#### Provided entries:
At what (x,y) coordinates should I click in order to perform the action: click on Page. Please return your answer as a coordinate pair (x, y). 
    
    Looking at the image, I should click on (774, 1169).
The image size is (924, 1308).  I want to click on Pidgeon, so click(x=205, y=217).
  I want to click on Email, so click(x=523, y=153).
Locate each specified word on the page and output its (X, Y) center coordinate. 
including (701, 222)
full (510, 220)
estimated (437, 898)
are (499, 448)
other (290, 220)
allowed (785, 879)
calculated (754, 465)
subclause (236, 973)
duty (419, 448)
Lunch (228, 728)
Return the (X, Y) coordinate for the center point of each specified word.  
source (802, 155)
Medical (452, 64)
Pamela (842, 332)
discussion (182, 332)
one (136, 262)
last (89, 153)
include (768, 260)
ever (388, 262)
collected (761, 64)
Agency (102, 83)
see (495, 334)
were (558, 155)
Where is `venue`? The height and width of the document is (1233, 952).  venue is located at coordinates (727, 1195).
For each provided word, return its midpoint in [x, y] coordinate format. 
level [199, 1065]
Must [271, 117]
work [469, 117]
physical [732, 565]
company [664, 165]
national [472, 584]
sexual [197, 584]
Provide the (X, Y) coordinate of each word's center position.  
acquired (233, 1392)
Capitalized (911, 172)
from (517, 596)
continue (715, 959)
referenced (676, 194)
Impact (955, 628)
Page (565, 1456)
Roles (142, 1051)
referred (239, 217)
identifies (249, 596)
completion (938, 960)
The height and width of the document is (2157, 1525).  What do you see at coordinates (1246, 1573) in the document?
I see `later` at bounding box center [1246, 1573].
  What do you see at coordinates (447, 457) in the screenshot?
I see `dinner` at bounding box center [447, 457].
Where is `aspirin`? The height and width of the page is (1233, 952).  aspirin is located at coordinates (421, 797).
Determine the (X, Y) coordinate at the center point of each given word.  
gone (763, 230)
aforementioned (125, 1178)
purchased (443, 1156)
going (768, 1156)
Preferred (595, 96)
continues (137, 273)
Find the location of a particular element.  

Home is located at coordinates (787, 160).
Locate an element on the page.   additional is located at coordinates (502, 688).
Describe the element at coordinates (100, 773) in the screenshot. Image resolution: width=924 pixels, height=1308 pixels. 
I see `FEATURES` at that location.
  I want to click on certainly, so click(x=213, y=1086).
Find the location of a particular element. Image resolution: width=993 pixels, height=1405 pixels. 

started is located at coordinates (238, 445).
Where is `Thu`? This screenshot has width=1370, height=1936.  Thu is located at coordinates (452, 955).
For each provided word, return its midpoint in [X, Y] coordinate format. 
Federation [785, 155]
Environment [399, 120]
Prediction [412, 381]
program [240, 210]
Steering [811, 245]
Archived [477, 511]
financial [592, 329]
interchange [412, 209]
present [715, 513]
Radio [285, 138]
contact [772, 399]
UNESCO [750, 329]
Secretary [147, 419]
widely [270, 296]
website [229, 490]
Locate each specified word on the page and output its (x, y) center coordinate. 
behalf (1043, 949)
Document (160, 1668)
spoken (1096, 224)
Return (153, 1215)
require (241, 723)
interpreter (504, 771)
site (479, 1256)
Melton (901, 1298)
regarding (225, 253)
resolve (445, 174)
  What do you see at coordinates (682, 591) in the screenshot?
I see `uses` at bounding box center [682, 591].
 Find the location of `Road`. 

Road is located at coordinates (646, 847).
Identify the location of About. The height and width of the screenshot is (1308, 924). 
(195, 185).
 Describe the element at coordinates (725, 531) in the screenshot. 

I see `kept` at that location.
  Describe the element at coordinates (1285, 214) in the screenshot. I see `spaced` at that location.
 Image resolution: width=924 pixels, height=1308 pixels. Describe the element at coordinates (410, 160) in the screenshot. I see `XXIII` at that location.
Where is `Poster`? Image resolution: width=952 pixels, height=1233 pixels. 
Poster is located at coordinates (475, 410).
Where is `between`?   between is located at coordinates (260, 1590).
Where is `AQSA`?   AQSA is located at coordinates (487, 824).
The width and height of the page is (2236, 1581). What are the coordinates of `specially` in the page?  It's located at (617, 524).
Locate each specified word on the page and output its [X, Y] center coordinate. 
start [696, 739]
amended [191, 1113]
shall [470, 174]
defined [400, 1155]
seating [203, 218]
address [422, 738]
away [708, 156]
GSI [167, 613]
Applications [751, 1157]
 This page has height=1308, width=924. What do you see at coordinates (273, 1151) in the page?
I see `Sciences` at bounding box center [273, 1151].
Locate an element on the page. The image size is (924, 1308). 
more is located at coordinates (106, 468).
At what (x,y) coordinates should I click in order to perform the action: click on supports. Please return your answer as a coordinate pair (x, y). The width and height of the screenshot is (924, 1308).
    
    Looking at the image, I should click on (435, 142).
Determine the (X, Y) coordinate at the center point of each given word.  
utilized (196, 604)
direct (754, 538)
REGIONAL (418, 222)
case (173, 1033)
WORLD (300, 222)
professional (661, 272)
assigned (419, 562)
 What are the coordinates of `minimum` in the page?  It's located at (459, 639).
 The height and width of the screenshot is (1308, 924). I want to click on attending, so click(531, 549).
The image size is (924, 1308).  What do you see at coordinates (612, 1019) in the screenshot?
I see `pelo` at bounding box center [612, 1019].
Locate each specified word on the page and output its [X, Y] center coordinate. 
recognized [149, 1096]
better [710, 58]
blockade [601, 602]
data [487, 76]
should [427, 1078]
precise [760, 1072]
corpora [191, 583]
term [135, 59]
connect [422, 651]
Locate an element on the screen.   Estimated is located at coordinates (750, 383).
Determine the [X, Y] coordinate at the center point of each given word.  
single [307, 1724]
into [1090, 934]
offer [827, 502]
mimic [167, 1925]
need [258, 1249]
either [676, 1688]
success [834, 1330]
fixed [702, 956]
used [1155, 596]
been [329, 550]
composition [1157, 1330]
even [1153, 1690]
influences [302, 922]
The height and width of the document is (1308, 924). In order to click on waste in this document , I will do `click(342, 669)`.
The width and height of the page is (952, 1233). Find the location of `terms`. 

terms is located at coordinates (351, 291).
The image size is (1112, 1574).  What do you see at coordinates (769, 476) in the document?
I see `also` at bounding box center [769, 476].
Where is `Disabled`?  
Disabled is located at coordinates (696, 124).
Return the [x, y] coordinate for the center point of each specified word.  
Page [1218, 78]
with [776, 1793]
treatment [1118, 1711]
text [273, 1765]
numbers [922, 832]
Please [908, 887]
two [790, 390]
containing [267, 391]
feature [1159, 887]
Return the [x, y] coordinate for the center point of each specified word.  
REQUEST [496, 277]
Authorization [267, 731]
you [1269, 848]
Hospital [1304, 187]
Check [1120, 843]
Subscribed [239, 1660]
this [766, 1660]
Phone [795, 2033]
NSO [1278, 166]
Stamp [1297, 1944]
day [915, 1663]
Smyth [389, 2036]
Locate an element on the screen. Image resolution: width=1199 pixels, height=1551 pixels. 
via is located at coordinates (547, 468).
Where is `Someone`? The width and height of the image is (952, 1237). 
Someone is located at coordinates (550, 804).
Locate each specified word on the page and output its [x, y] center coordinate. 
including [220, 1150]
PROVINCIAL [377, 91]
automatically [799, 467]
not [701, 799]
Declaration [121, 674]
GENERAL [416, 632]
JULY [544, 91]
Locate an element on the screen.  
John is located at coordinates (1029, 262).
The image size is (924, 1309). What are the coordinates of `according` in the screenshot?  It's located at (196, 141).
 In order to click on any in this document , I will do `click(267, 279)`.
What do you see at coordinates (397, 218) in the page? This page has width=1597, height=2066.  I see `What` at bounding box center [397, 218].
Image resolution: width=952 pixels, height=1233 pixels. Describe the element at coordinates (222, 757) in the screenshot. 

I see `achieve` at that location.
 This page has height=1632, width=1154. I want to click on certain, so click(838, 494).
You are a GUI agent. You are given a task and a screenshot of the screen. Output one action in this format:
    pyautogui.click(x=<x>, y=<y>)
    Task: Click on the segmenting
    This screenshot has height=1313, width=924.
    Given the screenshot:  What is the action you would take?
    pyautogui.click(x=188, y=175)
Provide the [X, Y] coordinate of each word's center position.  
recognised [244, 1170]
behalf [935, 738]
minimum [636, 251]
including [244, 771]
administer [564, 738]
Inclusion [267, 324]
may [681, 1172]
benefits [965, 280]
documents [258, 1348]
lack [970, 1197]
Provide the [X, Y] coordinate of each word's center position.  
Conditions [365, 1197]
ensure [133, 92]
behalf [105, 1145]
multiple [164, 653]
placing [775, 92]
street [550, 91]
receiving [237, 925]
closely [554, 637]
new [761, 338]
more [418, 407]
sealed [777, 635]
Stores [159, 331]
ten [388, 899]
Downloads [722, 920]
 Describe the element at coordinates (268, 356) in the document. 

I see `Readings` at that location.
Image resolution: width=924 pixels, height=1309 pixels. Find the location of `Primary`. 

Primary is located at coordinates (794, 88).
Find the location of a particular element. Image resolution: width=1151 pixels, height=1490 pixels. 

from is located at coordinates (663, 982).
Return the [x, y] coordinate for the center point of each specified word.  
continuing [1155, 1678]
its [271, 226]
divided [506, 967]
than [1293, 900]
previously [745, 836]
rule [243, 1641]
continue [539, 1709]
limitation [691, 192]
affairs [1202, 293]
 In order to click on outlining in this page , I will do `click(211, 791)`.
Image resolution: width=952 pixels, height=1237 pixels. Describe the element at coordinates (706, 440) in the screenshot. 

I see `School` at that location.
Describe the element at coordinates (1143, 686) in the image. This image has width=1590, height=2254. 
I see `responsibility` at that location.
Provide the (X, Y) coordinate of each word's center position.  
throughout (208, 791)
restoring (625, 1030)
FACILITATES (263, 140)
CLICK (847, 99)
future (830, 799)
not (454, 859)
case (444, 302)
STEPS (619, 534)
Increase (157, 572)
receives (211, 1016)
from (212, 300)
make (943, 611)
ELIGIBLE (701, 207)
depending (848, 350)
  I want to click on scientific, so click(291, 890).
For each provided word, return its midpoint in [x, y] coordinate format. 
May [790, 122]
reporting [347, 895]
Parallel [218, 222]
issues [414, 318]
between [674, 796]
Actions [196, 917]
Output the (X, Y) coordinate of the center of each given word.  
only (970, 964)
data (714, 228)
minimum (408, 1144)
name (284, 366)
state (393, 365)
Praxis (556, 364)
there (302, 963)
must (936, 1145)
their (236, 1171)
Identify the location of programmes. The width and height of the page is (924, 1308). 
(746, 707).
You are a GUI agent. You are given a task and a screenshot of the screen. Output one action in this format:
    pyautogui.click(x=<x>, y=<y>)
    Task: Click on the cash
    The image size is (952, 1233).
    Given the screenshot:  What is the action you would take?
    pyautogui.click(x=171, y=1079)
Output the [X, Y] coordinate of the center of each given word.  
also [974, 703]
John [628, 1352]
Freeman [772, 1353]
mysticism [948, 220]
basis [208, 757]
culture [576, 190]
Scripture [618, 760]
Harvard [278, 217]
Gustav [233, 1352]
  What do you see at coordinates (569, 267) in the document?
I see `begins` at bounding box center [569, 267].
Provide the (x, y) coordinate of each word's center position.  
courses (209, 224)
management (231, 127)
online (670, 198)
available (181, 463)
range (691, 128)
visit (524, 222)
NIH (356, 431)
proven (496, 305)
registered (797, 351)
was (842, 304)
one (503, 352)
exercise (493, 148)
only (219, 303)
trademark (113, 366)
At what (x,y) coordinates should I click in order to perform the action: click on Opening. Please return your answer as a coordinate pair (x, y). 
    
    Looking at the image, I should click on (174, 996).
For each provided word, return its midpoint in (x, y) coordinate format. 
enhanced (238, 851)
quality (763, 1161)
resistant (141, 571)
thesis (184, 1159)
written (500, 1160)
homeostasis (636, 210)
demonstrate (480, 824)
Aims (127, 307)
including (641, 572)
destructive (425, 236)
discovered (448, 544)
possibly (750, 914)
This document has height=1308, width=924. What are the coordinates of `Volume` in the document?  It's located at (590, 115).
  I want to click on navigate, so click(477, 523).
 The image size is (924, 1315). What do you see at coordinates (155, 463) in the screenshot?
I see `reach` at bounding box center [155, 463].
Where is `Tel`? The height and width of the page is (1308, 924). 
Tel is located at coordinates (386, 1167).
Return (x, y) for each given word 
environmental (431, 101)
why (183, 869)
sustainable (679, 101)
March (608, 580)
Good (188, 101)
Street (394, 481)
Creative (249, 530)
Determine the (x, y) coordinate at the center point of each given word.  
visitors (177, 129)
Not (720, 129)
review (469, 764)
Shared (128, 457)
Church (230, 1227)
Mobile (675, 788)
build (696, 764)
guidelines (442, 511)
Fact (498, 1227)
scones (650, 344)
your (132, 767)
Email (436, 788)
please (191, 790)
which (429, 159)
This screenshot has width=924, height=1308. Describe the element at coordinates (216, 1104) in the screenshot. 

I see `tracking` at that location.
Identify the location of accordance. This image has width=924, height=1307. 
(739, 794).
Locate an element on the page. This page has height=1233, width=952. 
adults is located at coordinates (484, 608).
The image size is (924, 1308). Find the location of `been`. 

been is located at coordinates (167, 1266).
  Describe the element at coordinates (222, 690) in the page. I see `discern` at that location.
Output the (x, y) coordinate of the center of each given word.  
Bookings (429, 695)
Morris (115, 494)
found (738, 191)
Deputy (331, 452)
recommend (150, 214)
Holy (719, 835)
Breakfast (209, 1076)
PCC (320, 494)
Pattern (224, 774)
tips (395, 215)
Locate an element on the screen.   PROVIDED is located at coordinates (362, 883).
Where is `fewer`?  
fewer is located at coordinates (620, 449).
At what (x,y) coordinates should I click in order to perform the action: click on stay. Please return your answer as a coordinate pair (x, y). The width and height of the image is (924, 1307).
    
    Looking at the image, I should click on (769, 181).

#### What you have to do:
Reproduce everything from the beginning of the rows down to the line containing "Looking at the image, I should click on (774, 1169).", replacing "coordinate pair" with "point" and changing nothing else.

#### Result of this task:
At what (x,y) coordinates should I click in order to perform the action: click on Page. Please return your answer as a point (x, y). 
    
    Looking at the image, I should click on (774, 1169).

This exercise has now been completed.